MADRID/CARACAS: Major European nations joined the United States on Monday in recognising opposition leader Juan Guaido as Venezuela’s legitimate head of state, as a separate regional bloc met in Canada to pressure socialist President Nicolas Maduro.
The coordinated move by 11 nations including Britain, Germany, France, Spain and seven more European Union members followed the expiration of an ultimatum for Maduro to call a new presidential election, aligning them with Washington and against Russia and China.
“From today, we will spare no effort in helping all Venezuelans achieve freedom, prosperity and harmony,” Spanish Prime Minister Pedro Sanchez said, referring to the decision to recognize Guaido as president.
Maduro’s government, overseeing an economic collapse that has prompted 3 million Venezuelans to flee the oil-rich country, lashed out at the EU nations and said the move would affect relations with Caracas.
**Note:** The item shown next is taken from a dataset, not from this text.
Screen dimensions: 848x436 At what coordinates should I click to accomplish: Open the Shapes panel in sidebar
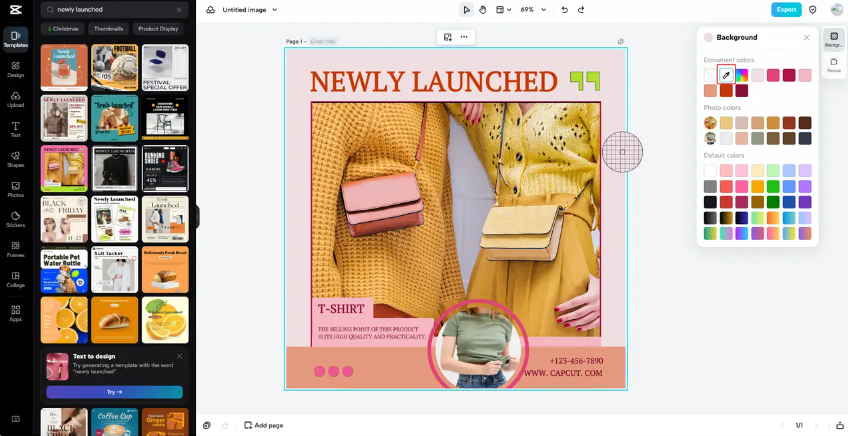point(15,159)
In a statement, Venezuela’s government said it “expresses its most energetic rejection of the decision adopted by some European governments, in which they officially submit to the U.S. administration’s strategy to overthrow the legitimate government of President Nicolas Maduro.”
Maduro’s government singled out Spain for acting “cowardly.” Other EU nations taking similar action included: Austria, the Czech Republic, Denmark, Estonia, Poland, Portugal, and Sweden.
Guaido, the head of Venezuela’s National Assembly, declared himself last month as the South American nation’s president. Maduro’s government accuses him of staging a U.S.-directed coup. Maduro has been in power since 2013.
Maduro, who has maintained the critical support of the military, is facing widespread calls from some of Venezuela’s neighbors and others to resign after last year’s disputed presidential vote in the OPEC nation of 30 million people. He has defied European heads of state and called them sycophants for following U.S. President Donald Trump.
The sitting Venezuelan president has written a letter to Pope Francis requesting a renewal of dialogue in the crisis, the Vatican Secretary of State, Cardinal Pietro Parolin, said in Abu Dhabi on Monday.
In an interview with Italian broadcaster Sky TG24, of which excerpts were released earlier on Monday, Maduro said he had sent the letter “for help in the process of facilitating and reinforcing dialogue.”
Although the United States has broached the idea of an oil embargo on Venezuela, the 14-nation Lima Group, meeting in Ottawa, looked set to hold off imposing more sanctions on Maduro’s government, sources briefed on the matter said.
Most members of the group, which includes Canada and Brazil but not the United States, have said Maduro should quit in favor of Guaido and are calling for a new presidential election.
The challenge for participants is that Mexico, a member of the group, opposes any measures to oust Maduro, who also has the backing of Turkey in addition to Russia and China.
The United States also wants Maduro gone.
“How can we continue to support the opposition to keep the pressure upon the regime and push for new elections? Certainly, that’s something we’ll be looking at,” a Canadian government official said ahead of the meeting in Ottawa.
Guaido thanked the Lima Group for its “constant support of democracy in Venezuela, our constitution and the struggle that the Venezuelan people have been going through.”
“We are very close to reaching freedom and that is the result of the international support we have received and the recognition of this process of respecting the rule of law and of having a non-violent approach in each of our struggles,” Guaido said in a video.
United Nations Secretary-General Antonio Guterres said U.N. officials would not participate in any international initiatives on Venezuela in order to remain neutral.
Maduro said in an interview that aired on Spanish television channel Antena 3 on Sunday: “We don’t accept ultimatums from anyone,” adding: “I refuse to call for elections now – there will be elections in 2024.”
The meeting in Ottawa will also discuss how to aid the people of Venezuela, including through immediate humanitarian assistance, according to the office of Canadian Prime Minister Justin Trudeau.
Last month, the Lima Group announced a travel ban on senior Venezuelan officials and a freeze on their foreign assets.
The Canadian source, who requested anonymity given the sensitivity of the situation, declined to comment when asked whether more punitive measures could be imposed. Two sources briefed on the talks said such an announcement was unlikely for now.
Trump’s administration last week issued sanctions on Venezuelan state-owned oil firm PDVSA in a move likely to cut revenues for a country hard hit by medicine shortages and malnutrition.
Trump, in an interview that aired on Sunday, said military intervention in Venezuela was “an option.”